▶ [Instructions for the task]: Copy the data below exactly as it appears, line for line.
————————
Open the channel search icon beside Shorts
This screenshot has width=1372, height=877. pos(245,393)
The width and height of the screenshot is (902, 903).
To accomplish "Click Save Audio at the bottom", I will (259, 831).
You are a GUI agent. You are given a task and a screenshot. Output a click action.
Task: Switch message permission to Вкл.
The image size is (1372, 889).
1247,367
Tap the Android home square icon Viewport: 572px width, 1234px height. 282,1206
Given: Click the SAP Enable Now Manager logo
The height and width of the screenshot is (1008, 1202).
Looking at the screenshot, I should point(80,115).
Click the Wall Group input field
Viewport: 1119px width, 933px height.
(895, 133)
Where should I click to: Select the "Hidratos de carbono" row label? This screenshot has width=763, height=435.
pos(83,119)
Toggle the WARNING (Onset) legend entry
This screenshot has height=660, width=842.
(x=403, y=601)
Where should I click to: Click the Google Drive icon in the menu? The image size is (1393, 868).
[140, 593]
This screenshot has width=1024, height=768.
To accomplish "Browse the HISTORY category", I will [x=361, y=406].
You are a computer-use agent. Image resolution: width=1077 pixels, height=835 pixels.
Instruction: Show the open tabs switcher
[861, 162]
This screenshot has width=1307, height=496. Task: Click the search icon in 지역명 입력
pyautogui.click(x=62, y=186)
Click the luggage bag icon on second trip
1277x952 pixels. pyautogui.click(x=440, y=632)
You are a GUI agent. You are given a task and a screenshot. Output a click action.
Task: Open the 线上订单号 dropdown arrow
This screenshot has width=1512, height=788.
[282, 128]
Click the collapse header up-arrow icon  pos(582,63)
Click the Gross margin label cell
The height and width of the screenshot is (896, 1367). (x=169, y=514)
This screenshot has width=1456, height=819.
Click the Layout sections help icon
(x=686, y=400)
————————
▶ [Answer to this task]:
Open the channel search icon beside Shorts
This screenshot has width=1372, height=877. pos(245,393)
The width and height of the screenshot is (902, 903).
To accomplish "Click Save Audio at the bottom", I will (259, 831).
You are a GUI agent. You are given a task and a screenshot. Output a click action.
Task: Switch message permission to Вкл.
The image size is (1372, 889).
1247,367
Tap the Android home square icon Viewport: 572px width, 1234px height. 282,1206
Given: Click the SAP Enable Now Manager logo
The height and width of the screenshot is (1008, 1202).
Looking at the screenshot, I should point(80,115).
Click the Wall Group input field
Viewport: 1119px width, 933px height.
(895, 133)
Where should I click to: Select the "Hidratos de carbono" row label? This screenshot has width=763, height=435.
pos(83,119)
Toggle the WARNING (Onset) legend entry
This screenshot has height=660, width=842.
(x=403, y=601)
Where should I click to: Click the Google Drive icon in the menu? The image size is (1393, 868).
[140, 593]
This screenshot has width=1024, height=768.
To accomplish "Browse the HISTORY category", I will [x=361, y=406].
You are a computer-use agent. Image resolution: width=1077 pixels, height=835 pixels.
Instruction: Show the open tabs switcher
[861, 162]
This screenshot has width=1307, height=496. Task: Click the search icon in 지역명 입력
pyautogui.click(x=62, y=186)
Click the luggage bag icon on second trip
1277x952 pixels. pyautogui.click(x=440, y=632)
You are a GUI agent. You are given a task and a screenshot. Output a click action.
Task: Open the 线上订单号 dropdown arrow
This screenshot has width=1512, height=788.
[282, 128]
Click the collapse header up-arrow icon  pos(582,63)
Click the Gross margin label cell
The height and width of the screenshot is (896, 1367). (x=169, y=514)
This screenshot has width=1456, height=819.
Click the Layout sections help icon
(x=686, y=400)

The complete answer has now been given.